Joao_gilberto-joao_voz_e_violao_span3
September 2000

Joao Gilberto
Joao Voz e Violao
Verve

Joao Gilberto's first collection in nearly a decade lasts only half an hour, but it has more value than bins full of 74-minute CDs. His mastery of samba and song is a modern equivalent of German Lieder performance at its highest level with an extraordinary difference: Gilberto combines the roles of singer and accompanist.
Antonio Carlos Jobim, who largely shaped bossa nova, praised Gilberto for the rhythmic strength he gave the form and said, "He was pulling the guitar in one way, and singing the other way. It created a third thing that was profound." No other performer, neither Jobim nor Caetano Veloso nor any other Brazilian master of bossa nova, has approached Gilberto's profundity and subtlety. He is the world's quietest great singer-in fact, the CD sound leans towards low frequencies and I found it helpful to manipulate the treble and bass controls for increased clarity. On this album he is in his ideal setting, accompanied only by the insistent, ingenious chording of his guitar. The glorious rhythmic tension that Jobim identified, the irresistible swing growing out of the contrast between the quiet singing and the soft urgency of the guitar, characterizes even the slowest pieces. Gilberto's harmonies emphasize the meaning of the lyrics with the clarity of an etching. The chromatic chords in "Eu Vim da Bahia" are a perfect example, underlining the singer's longing for home even as the words express joyful memories.
Gilberto revisits "Desafinado," "Eclipse" and "Chega de Saudade," the song that, along with "Bim Bom," made him and Jobim famous in Brazil in the '50s and ignited the sweeping popularity of bossa nova.
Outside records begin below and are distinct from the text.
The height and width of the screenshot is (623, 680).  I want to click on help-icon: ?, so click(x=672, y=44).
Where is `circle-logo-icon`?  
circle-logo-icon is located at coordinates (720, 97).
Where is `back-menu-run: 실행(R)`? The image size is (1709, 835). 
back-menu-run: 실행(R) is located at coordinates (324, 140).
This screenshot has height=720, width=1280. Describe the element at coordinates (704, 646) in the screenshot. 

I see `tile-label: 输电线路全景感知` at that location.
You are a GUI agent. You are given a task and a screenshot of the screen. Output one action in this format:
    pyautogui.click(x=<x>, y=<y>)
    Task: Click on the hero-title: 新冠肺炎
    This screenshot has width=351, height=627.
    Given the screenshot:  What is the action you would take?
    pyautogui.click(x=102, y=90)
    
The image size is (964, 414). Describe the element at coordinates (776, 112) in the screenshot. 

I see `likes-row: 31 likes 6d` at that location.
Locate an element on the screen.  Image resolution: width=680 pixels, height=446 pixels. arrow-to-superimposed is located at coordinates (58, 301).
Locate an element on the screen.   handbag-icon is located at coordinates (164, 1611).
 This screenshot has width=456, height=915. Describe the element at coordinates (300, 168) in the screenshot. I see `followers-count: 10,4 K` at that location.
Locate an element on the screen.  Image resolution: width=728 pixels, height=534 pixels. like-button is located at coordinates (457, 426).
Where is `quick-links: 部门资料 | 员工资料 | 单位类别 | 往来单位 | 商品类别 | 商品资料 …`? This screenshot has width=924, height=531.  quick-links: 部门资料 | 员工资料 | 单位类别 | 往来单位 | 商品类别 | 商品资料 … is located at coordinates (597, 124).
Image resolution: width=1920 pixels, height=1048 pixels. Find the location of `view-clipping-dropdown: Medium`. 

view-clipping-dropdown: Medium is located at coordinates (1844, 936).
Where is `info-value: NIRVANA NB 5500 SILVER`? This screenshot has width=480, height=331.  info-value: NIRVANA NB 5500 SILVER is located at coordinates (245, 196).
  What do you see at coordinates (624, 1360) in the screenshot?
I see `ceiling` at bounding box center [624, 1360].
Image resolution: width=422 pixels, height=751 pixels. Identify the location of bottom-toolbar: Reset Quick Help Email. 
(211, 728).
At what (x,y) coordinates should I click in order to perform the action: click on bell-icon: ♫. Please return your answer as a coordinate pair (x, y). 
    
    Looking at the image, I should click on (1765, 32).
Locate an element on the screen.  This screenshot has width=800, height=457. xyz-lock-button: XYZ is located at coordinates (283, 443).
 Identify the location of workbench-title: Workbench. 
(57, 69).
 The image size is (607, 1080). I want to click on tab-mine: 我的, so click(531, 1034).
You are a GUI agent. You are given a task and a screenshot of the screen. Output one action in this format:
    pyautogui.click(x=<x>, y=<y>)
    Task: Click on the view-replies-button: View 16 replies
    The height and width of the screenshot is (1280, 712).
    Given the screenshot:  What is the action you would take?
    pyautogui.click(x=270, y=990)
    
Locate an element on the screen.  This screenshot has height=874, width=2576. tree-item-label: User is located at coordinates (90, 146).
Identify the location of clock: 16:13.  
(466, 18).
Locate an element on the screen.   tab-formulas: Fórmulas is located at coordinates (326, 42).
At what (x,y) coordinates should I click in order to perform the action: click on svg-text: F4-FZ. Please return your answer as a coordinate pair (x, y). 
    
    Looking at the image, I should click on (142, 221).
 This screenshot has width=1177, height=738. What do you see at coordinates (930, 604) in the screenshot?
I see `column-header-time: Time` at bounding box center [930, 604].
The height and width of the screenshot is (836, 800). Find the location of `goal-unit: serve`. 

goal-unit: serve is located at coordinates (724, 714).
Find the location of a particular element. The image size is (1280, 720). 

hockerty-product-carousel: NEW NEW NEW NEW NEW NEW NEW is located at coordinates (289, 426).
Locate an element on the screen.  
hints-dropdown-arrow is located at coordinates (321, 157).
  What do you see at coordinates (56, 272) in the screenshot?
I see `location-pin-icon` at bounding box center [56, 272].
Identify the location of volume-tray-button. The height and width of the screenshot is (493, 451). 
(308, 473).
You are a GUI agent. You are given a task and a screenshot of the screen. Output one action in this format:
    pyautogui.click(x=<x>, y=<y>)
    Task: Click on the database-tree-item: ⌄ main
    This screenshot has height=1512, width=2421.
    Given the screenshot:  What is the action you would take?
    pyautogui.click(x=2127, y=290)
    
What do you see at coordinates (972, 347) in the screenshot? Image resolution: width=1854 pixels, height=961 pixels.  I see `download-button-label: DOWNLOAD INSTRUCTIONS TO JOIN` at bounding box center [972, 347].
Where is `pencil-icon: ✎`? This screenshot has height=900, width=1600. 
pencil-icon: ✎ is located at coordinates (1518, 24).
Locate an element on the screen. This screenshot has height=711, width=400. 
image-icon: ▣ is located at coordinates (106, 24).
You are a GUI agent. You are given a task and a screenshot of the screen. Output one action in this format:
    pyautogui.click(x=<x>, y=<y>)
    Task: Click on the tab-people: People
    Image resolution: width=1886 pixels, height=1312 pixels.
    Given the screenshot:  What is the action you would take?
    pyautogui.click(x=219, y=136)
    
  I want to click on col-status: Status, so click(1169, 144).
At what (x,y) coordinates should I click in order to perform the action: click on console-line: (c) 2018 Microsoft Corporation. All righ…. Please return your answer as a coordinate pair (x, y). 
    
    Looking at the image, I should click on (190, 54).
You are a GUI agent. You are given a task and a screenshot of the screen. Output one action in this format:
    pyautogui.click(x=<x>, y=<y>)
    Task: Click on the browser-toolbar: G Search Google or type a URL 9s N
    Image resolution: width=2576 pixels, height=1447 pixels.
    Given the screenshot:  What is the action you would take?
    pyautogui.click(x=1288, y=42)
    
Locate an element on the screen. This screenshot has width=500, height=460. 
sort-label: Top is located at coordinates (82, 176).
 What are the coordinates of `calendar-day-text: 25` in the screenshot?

Seven less familiar pieces include Jobim's heartbreaking "Voce Vai Ver (You Will See)," two songs by Veloso, and Almeida and Roberti's "Nao Vou pra Casa (Not Coming Home)," in which Gilberto pulls off rhythmic displacements it is hard to imagine any other musician negotiating with such ease.
Long ago, Miles Davis said of Gilberto, "He could read a newspaper and make it sound good." As he approaches his 70s, Gilberto does not have to resort to the day's news for material, but if he ever does, he'll make it swing.